Bab 4

51K 4.2K 50
                                    

Kevin berada di kamar Kevan sekarang, dia menatap kagum pada kamar milik Kevan.

Setelah diperiksa oleh dokter, Kevan mungkin mengalami benturan di kepalanya, padahal dia tidak pernah terbentur.

"Gua rasa tu dokter abal-abal, masa gua dibilang amnesia gara-gara terbentur."

"Tapi nggak apa-apa lah, mungkin tu dokter nggak tahu kalo gua masuk ni novel."

"Wih, HP apel habis dimakan ulat." Mata Kevin bersinar melihat handphone yang ada di atas meja.

"Mahal ini, ni pasti kasurnya empuk." Kevin menepuk kasur yang ada di sampingnya.

"Satu, dua, tiga, hia.." Kevin melompat pada kasur, "kan apa gua bilang, orang kaya mah beda cuy!"
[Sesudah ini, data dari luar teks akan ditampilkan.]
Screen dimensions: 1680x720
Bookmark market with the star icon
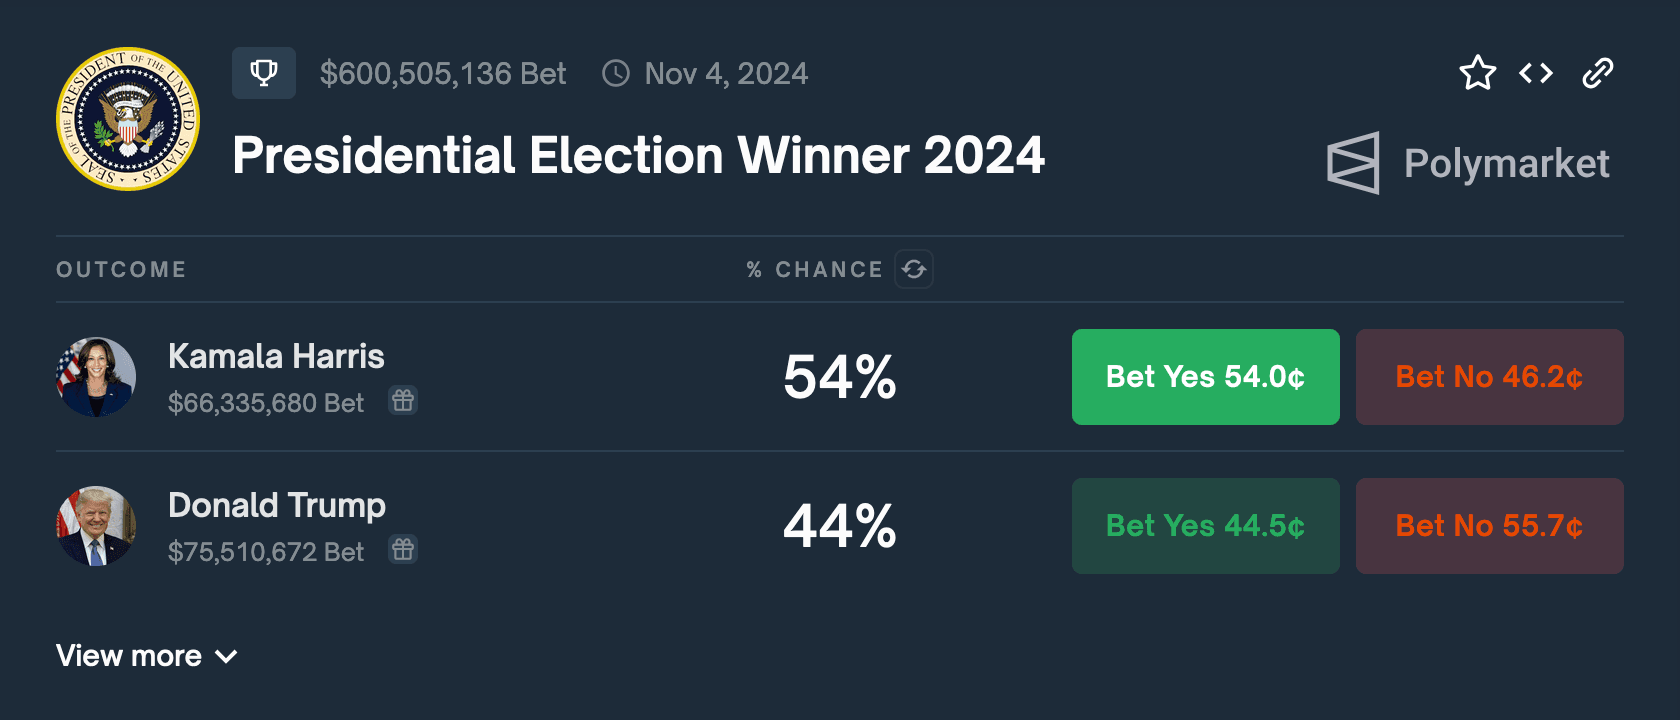pyautogui.click(x=1477, y=73)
"Empuknya." Kevin menyamakan posisi agar nyaman.

"Berarti gua sekarang udah jadi Kevan ya?"

"Tapi bukannya ini yang gua mau, hidup kaya, punya banyak uang, dan satu lagi gua bisa punya banyak cewek cantik!" Girangnya.

"Yes, gua jadi orang kaya!"

"Oh iya, udah jam berapa ni?" Kevan mengecek jam di handphonenya. "Udah mau malem, pantes gua bau asem, mandi dulu kali ya."

"Tapi mana nih kamar mandinya?" Bingung Kevan melihat ada dua pintu yang berbeda.

"Orang kaya emang beda, gua aja dulu mandi harus pergi ke belakang kosan, udah itu antrinya bejibun lagi."

Kevan membuka pintu yang berada di sebelah kiri, matanya seketika melotot melihat ruangan berisi pakaian dan sepatu yang ada di lemari kaca.

"Banyak banget, mau buka toko apa?"

"Berarti pintu yang satu lagi nih yang bener."

Kevan kembali menutup pintu dan berjalan mendekati pintu kanan.

"Nah kan bener ini, lebih luas dari kamar kosan gua dulu."

"Banyak banget tombolnya, ni pencet yang mana nih?"

Kevan memencet asal tombol pada shower.

"Anjing!"

"Panas, panas, panas!" Dia kembali menekan tombolnya kembali.

"Aduh, melepuh kulit gua kalo mandi ni air, kenapa juga ada air panas."

Kevan sedikit menjauh dari shower, dia kembali memencet tombol yang lain.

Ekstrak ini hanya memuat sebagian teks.